Being a little ahead of his time, he walked up the street, trying to compose himself and recapture his nerve. The story, first told to him by Honey, and repeated in scraps by many others, returned to him. Too far away to be noticed by anyone who chanced to be looking out, he stood and gazed back at the house. If he was really Harry Whitelaw he had been born there. The last time he had come forth from it he had been carried down those steps by two footmen. He had been wheeled across the street and into the Park by a nurse in uniform. Within the glades of the Park a change had somehow been wrought in his destiny, after which there was a blank. He emerged from that blank into consciousness sitting on a high chair in a kitchen, beating on the table with a spoon, and asking the question: "Mudda, id my name Gracie, or id it Tom?" The memory was both vague and vivid. It was vague because it came out from nowhere and vanished into nowhere. It was vivid because it linked up with that bewilderment as to his identity which haunted his early childhood. The discovery that he was a little boy forced on a woman craving for a little girl was the one with which he first became aware of himself as a living entity.
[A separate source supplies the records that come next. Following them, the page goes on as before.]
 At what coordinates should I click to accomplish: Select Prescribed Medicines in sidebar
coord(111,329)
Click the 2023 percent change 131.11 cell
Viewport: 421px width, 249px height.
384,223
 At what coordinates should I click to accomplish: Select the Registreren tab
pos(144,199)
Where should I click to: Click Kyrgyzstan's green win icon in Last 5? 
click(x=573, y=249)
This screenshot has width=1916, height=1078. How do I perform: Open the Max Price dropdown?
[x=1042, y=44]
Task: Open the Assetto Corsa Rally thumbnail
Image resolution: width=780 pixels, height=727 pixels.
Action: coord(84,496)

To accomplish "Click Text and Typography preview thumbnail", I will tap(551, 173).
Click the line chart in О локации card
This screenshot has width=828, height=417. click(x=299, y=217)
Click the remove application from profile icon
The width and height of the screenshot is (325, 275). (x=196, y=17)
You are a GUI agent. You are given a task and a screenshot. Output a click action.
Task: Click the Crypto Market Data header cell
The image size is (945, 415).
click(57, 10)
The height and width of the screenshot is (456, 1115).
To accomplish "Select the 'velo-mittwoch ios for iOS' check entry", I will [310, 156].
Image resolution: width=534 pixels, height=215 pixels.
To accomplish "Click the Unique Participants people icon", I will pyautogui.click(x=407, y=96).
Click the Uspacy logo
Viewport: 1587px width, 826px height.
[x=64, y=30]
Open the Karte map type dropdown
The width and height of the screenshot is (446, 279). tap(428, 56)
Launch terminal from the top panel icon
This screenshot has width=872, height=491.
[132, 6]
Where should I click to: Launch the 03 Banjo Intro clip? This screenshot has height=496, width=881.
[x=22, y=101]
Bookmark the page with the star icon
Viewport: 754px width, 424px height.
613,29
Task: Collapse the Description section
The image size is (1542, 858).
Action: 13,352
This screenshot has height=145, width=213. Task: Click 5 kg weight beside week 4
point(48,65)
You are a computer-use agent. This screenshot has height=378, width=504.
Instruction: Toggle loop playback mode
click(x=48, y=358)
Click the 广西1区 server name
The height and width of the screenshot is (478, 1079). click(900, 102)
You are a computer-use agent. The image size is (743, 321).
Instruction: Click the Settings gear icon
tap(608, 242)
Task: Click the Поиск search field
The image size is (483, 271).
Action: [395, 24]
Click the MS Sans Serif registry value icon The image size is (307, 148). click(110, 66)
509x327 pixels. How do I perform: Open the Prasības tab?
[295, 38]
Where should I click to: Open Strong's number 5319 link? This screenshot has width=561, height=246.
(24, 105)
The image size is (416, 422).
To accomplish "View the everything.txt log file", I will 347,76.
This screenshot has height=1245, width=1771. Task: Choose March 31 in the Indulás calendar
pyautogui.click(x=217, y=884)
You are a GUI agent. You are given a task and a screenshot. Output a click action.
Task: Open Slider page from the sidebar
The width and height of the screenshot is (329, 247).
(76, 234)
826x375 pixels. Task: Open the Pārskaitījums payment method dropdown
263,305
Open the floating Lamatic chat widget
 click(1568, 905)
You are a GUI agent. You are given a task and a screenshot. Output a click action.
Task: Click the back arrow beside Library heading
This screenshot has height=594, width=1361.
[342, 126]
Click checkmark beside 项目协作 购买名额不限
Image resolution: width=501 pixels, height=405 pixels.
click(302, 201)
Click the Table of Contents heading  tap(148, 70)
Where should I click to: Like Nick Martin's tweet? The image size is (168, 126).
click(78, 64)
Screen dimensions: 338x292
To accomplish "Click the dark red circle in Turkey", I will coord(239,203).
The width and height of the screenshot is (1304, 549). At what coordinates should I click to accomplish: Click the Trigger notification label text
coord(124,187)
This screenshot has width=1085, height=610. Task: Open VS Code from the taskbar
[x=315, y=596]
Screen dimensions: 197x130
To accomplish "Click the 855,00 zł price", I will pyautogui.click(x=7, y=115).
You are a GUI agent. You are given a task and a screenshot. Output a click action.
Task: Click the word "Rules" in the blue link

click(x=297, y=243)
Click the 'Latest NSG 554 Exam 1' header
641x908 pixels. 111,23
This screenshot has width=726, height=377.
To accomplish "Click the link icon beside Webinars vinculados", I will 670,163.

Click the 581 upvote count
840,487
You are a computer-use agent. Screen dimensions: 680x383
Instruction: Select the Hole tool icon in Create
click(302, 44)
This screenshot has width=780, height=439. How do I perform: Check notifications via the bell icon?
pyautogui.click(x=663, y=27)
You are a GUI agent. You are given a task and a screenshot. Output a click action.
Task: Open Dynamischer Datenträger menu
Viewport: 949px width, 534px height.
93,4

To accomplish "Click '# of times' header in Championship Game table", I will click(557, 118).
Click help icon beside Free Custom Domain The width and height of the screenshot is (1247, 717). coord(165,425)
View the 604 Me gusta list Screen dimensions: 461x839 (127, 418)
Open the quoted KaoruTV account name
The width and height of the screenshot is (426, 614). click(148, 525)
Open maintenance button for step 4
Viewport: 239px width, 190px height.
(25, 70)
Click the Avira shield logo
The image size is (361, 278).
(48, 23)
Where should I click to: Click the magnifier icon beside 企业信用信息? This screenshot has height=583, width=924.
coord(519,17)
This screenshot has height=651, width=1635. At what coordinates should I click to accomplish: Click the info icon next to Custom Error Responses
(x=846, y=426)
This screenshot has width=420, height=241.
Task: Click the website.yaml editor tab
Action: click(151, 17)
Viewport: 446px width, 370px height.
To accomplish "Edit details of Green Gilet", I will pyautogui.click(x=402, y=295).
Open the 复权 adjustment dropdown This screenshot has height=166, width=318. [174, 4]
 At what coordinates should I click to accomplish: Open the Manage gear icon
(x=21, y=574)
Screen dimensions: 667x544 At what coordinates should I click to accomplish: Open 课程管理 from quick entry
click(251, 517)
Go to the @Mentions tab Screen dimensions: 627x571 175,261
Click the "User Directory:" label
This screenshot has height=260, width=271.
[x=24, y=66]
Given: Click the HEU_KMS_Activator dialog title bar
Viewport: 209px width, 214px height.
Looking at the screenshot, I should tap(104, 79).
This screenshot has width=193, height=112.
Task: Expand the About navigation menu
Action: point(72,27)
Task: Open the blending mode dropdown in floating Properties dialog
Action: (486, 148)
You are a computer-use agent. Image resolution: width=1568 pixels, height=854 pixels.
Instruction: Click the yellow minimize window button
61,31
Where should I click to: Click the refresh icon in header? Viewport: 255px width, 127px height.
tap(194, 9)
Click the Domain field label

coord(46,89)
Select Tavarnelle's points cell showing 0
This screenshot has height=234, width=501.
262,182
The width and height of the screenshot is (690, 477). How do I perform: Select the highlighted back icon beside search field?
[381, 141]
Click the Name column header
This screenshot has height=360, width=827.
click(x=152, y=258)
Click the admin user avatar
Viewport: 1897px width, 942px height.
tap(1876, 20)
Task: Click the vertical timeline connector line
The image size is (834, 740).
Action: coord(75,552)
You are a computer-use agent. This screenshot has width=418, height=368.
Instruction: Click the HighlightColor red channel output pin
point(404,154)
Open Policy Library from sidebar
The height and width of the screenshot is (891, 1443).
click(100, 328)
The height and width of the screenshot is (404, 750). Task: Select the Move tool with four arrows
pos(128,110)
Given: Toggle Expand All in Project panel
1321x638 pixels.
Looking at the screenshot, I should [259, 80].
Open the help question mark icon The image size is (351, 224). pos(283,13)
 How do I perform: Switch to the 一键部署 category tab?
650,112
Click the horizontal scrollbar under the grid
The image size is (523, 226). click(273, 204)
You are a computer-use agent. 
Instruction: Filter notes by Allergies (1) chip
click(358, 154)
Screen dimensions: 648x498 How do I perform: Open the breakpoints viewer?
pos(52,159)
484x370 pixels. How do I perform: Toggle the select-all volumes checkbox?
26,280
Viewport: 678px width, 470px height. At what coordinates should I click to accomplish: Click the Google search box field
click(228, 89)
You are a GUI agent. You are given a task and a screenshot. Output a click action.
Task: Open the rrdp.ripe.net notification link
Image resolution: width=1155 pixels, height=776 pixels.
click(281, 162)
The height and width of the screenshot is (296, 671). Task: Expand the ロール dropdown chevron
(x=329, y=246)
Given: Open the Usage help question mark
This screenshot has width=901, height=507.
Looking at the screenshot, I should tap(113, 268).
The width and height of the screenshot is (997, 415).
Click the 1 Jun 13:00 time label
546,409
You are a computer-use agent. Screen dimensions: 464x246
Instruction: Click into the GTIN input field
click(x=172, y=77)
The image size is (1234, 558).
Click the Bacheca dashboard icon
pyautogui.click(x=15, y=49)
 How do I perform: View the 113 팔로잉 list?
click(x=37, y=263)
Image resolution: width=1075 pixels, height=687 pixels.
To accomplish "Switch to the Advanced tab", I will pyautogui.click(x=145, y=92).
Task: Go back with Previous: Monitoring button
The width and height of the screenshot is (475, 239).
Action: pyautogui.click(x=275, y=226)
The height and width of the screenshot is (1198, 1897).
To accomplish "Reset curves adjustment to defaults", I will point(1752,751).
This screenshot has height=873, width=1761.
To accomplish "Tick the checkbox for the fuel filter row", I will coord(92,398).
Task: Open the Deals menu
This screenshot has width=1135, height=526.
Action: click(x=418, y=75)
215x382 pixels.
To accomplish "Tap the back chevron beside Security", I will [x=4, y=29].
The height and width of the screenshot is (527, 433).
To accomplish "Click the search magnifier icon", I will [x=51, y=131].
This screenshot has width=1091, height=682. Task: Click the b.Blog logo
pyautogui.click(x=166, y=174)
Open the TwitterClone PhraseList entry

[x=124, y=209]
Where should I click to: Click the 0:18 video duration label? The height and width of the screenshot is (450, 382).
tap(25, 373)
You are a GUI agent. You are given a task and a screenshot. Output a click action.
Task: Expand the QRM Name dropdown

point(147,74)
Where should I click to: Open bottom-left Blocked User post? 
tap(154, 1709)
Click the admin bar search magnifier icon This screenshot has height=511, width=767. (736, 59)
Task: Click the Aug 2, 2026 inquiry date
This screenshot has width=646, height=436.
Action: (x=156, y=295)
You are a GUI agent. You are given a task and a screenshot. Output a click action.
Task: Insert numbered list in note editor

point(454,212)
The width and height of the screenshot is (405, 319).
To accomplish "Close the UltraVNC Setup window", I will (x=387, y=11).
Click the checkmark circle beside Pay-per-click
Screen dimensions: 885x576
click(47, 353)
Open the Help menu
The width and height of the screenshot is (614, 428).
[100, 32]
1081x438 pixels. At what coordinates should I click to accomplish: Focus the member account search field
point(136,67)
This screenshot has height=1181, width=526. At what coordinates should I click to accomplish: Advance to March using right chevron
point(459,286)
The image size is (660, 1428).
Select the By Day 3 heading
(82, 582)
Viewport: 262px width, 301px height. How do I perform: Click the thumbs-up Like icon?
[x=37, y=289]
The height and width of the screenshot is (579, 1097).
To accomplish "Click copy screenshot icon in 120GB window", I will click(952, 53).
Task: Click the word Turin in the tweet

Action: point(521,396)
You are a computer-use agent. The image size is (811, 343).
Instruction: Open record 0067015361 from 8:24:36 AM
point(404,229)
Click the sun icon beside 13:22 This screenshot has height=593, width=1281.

To his present renunciation of that woman he tried to shut his mind. There was no help for it. He had long kept a veil before this sad holy of holies; he would simply hang it up again. He would nail it up, he would never loosen it, and still less go behind it. What was there would now forever be hidden from any sight, even from his own.
At a minute before one he recrossed the avenue, and went down the little slope. In the rôle of Harry Whitelaw which he was trying to assume going up the steps was significant. The long, devious, apparently senseless odyssey had brought him back again. It was only to himself that the odyssey seemed straight and with a purpose.
The middle-aged man who opened the door raised his eyebrows and opened his eyes wide in a flash of perturbation. It was only for an instant; in the half of a second he was once more the proper stiffened image of decorum. And yet as he took from the visitor the hat, stick, and gloves, Tom could see that the eyes were scanning his face furtively.
It was a big dim hall, impressive with a few bits of ancient massive furniture, and a stairway in an alcove, partially hidden by a screen which might have been torn from some French cathedral. Tom, who had risen to the modest standard of the Ansleys, again felt his insufficiency.
Following the butler, he went down the length of the hall toward a door on the right. But a door on the left opened stealthily, and stealthily a little figure darted forth.
"So you've come! I knew you would! I knew I shouldn't go down to my grave without seeing you back in the home from which twenty-three years ago you were carried out. I've said so to Dadd times without number, haven't I, Dadd?"